Nadie quiere “bailar con la más fea” dice el refrán y aplica en el proceso electoral federal y local del próximo año, en cuanto a la búsqueda de las candidaturas de los diversos partidos políticos.

 

Curiosamente muchos quieren ahora bailar con morena porque Andrés Manuel López Obrador y su partido son colocados en la mayoría de las encuestas en los primeros lugares de la intención del voto.

 

Así este partido se encuentra en peligro de convertirse, por la coyuntura electoral en un catch all party, es decir en un partido cacha todo.  Cosa que no es ni negativa ni positiva en sí misma.

 

Si consideramos por ejemplo el caso de Tlaxcala, es evidente que, si tomamos en cuenta los nombramientos que se están haciendo de los Coordinadores de Organización, como eventuales candidatos propietarios a las dos senadurías, las tres diputaciones federales y las quince diputaciones locales, el partido que dirige López Obrador sufre un asedio lógico de aspirantes con orígenes partidistas de todos los colores.  Y las opiniones respecto a lo hasta ahora decidido se queda en lo superficial sin ir a los análisis de fondo, la mayoría de las veces.

 

En el caso de las fórmulas para la senaduría, lo primero que hay que considerar es que el acuerdo de la dirección nacional de morena fue que la primera de ellas corresponde a una mujer y la segunda a un hombre.  Así los designados vía una encuesta, que algunos aseguran no se habría realizado sin evidencia de su dicho o descalificación, en estos espacios son Ana Lilia Rivera Rivera y José Antonio Álvarez Lima.  Ella fundadora de morena en la entidad y miembro del primer Comité Ejecutivo Nacional, poco conocida (28%), dice la encuesta publicada el lunes por Gente Tlx, pero sin duda la más genuina representante del morenismo que lucha a ras de tierra.  Por otro lado está el ex gobernador del estado quien trae no sólo una amistad de años con AMLO, sino incluso una vocación democrática cuando esta era casi imposible durante el Priato.  Hay que leer sus opiniones en Milenio, desde hace varios años para identificar que de priismo, o “salinismo”, como cultura política de la corrupción, no tiene nada.

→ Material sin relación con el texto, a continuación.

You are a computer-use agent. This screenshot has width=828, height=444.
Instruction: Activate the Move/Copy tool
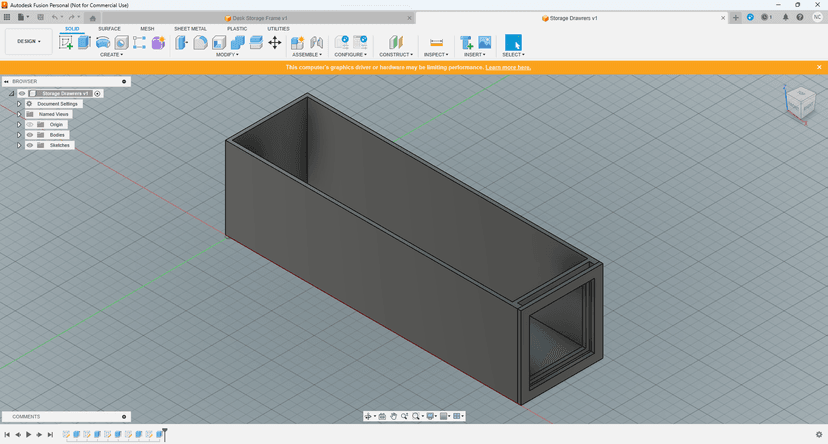pyautogui.click(x=274, y=43)
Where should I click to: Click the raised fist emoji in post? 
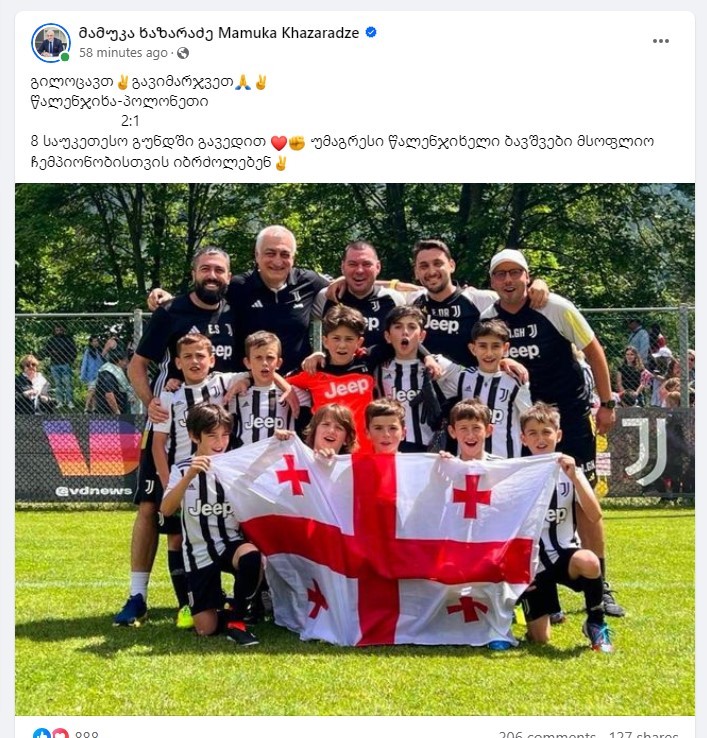[297, 142]
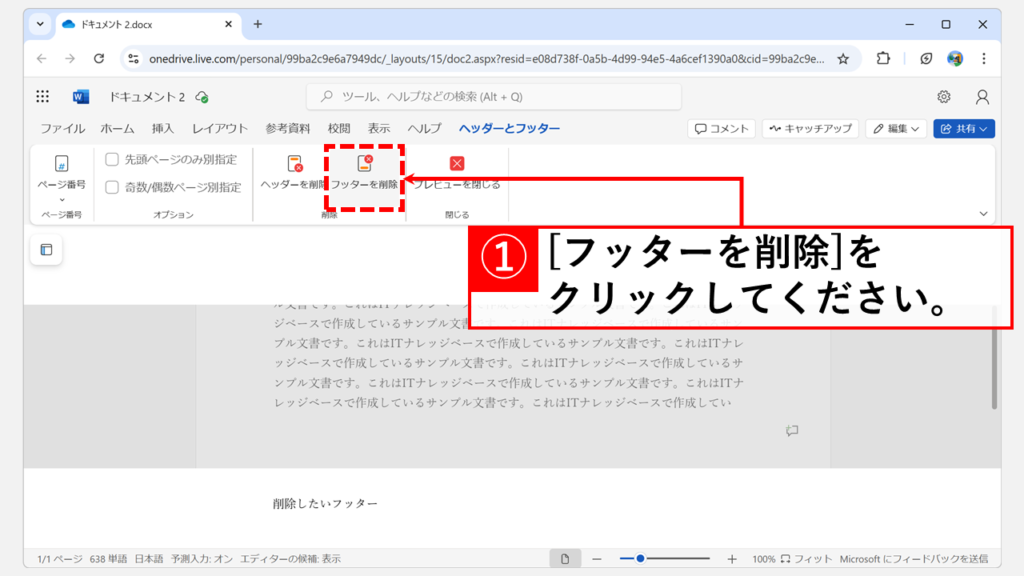
Task: Switch to the 挿入 tab
Action: [163, 129]
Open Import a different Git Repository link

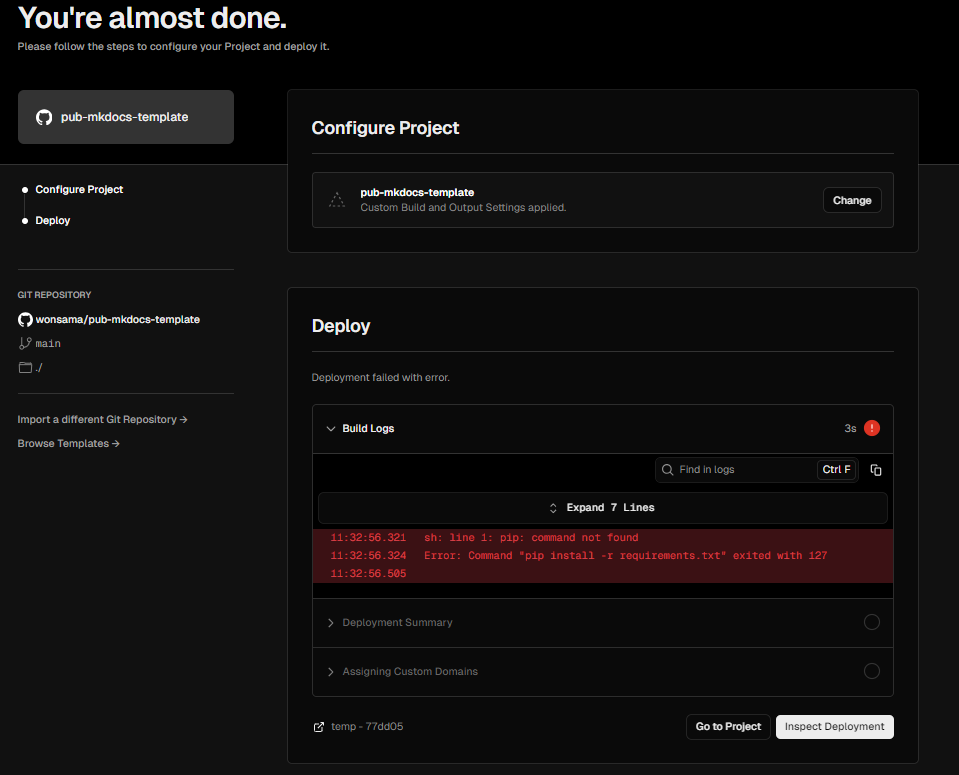102,420
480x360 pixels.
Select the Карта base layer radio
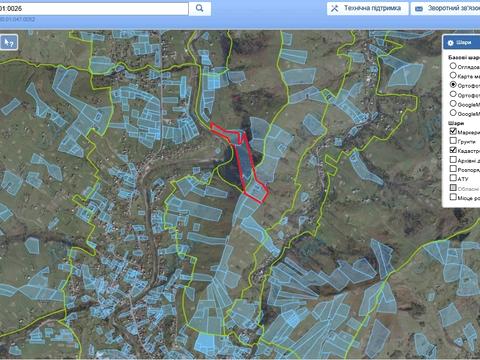(x=453, y=75)
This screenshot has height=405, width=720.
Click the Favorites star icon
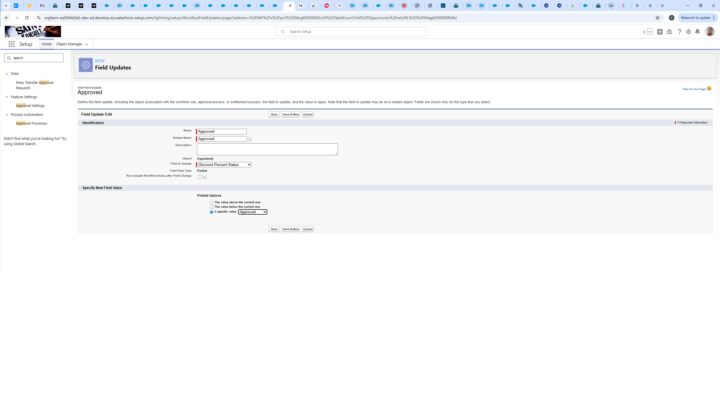click(x=645, y=32)
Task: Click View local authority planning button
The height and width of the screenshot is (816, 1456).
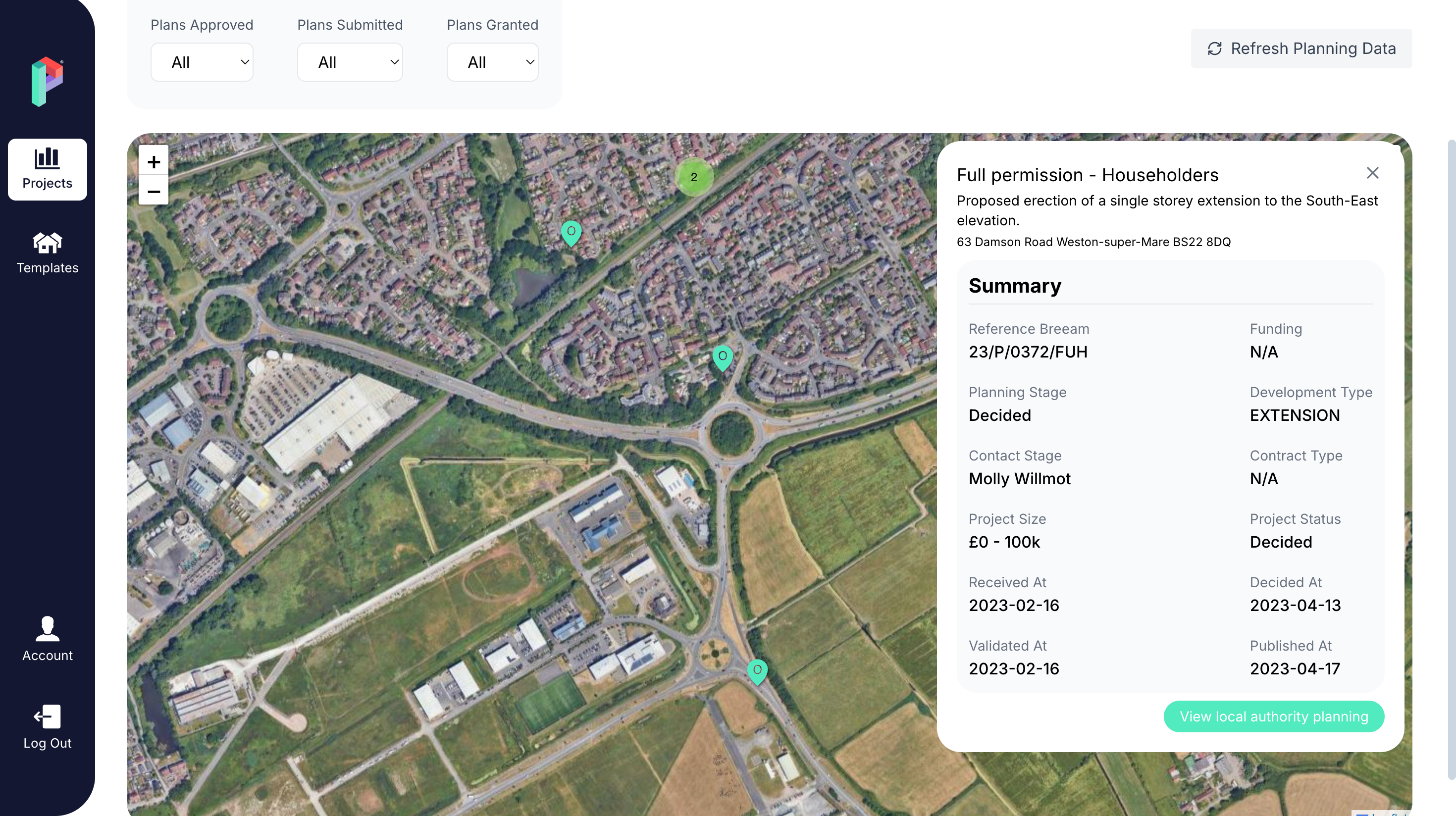Action: tap(1273, 716)
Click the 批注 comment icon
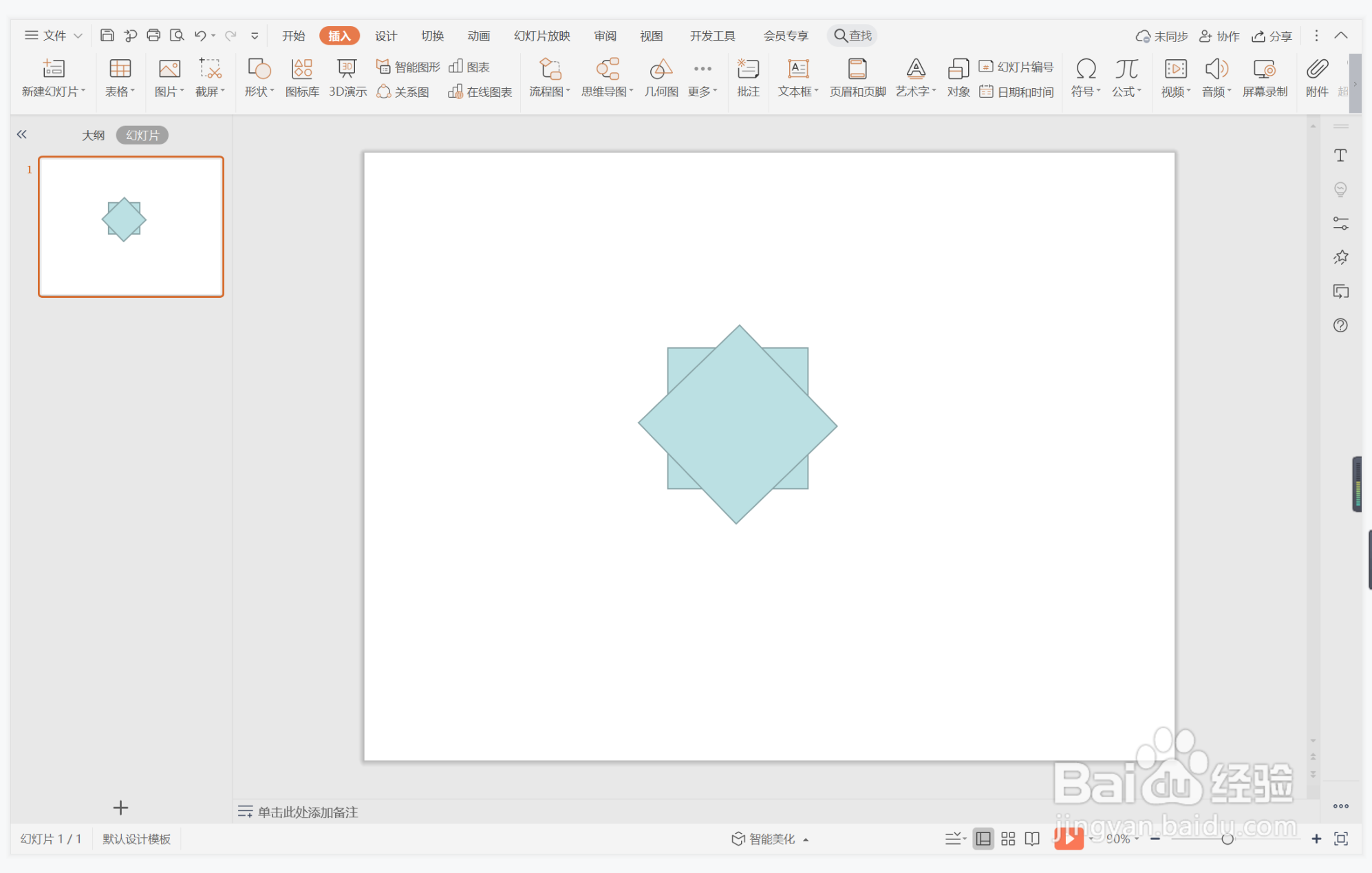Screen dimensions: 1372x873 point(748,77)
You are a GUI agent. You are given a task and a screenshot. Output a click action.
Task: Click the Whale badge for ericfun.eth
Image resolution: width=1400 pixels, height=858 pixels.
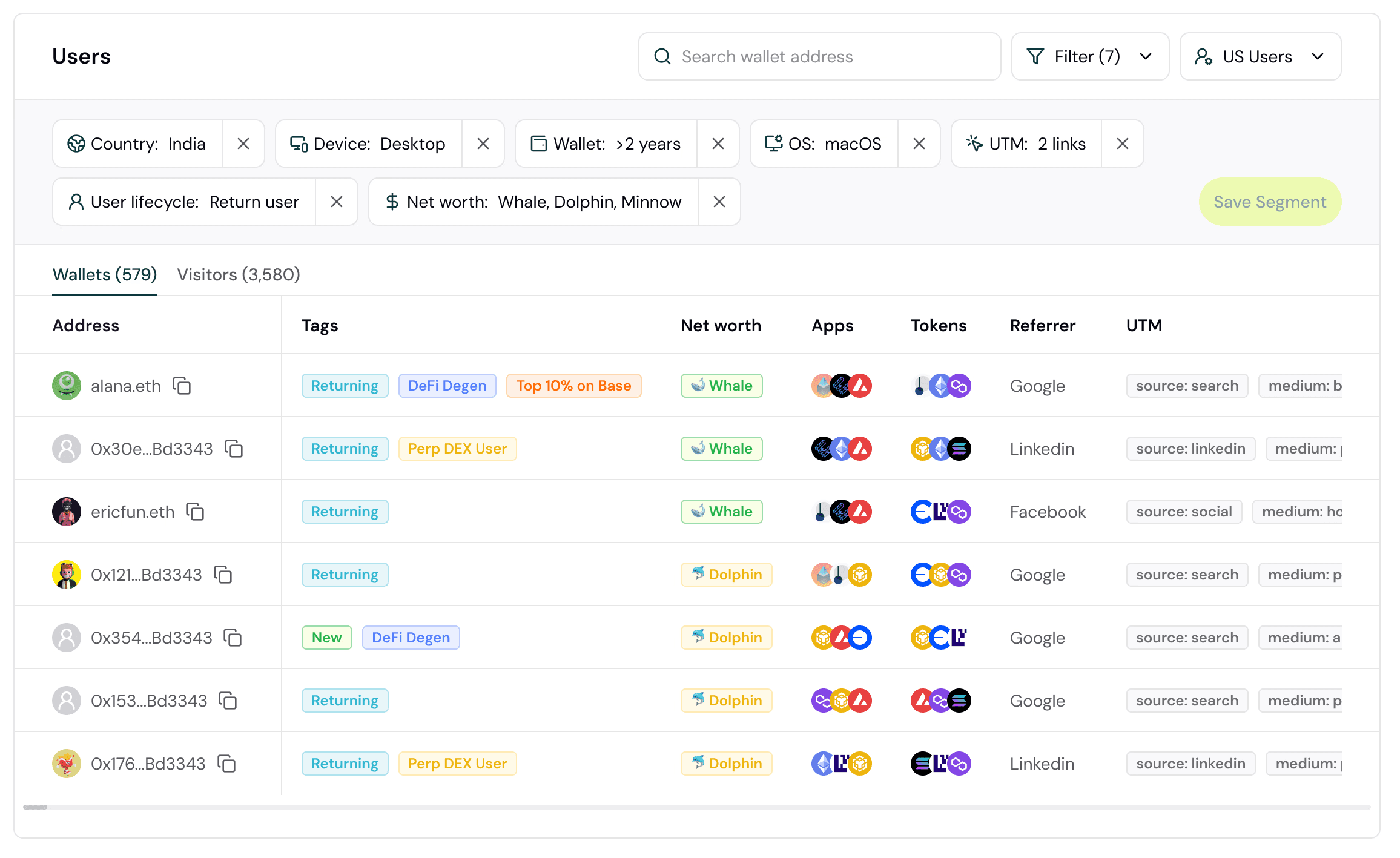pos(721,512)
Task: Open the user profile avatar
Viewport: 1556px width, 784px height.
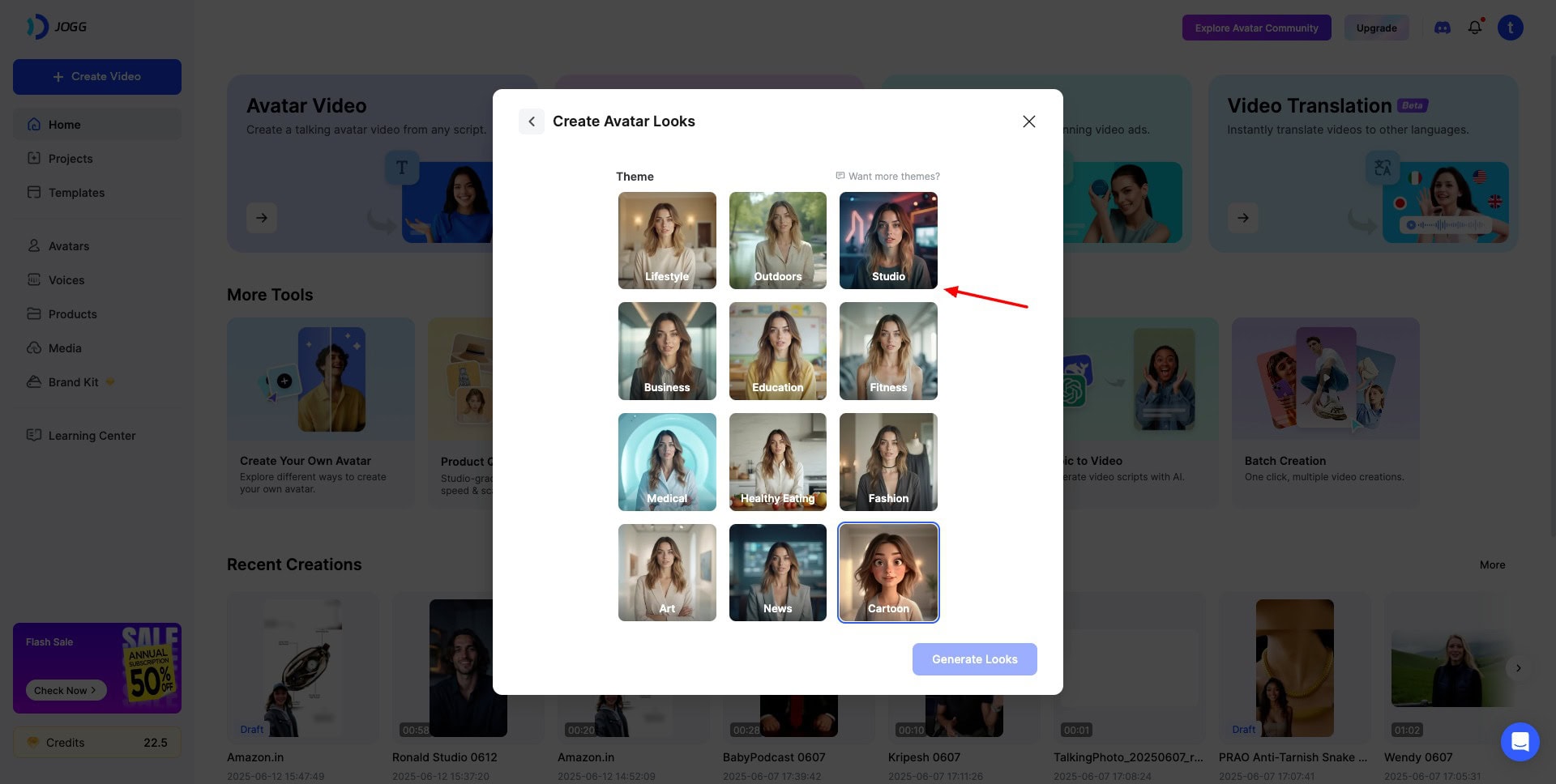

Que ellos no le suman votos a López Obrador, me dice un compañero académico, como sí podría sumarle por ejemplo Serafín Ortiz y el PAC, no lo dudo, pero eso es algo que entiendo se estaría negociando entre morena y el PT.  Además eso de que “suman votos” es algo que hay que valorar objetivamente porque en ese peligro de “cachar todo” igual y se cuelan muchos que realmente ni suman, ni coinciden con el proyecto lopezobradorista.

 

En ese mismo tenor es que, escucho con atención, que los morenistas que vienen en esta lucha desde hace unos cinco años, aún antes de que se consiguiera el registro de partido hace tres, en su mayoría se sienten desplazados, quizá porque desde la elección de gobernador, en que Martha Palafox fue su candidata, el asedio externo, del que no supieron defenderse, ya había avanzado.  Ni José de la Luz Sosa Salinas, en el distrito electoral federal 01 con cabecera en Apizaco, ni Rubén Teherán en el 02 con cabecera en Tlaxcala, o incluso la misma senadora Lorena Cuellar en el 03 con cabecera en Zacatelco, han sido recibidos con vítores.  Pero se entiende que con la firma del Acuerdo Político de Unidad por la Prosperidad del Pueblo y el Renacimiento de México, muchos personajes cuestionados como estos, se han sumado.  Y si en un campo específico eso de que “nadie es monedita de oro” para caerle bien a todos, se manifiesta con mayor plenitud, pues es en la política como profesión.

 

Por lo tanto, lo mismo ocurre en el proceso de definición de los coordinadores de organización de morena en los quince distritos electorales locales que componen Tlaxcala.  Entiendo por lo que veo, que estos eventuales candidatos, cuando los procesos internos y legales procedan, están por decirlo así a prueba, ya que se supone han iniciado un trabajo de fortalecimiento de morena, casa por casa de sus afiliados y simpatizantes.

 

Así es que muchos quieren bailar con la más guapa, pero falta que esta los acepte y no dudemos que en alguna de esas piezas que dé su mano al pretendiente, pueda elegir a algún abusón, pero eso es propio de la tertulia.  Ni modos que sea una entidad perfecta y no cometa errores.

 

Ya serán los electores el 1 de julio de 2018, quienes lo califiquen al cruzar las cuatro boletas que recibirán en los centros de votación.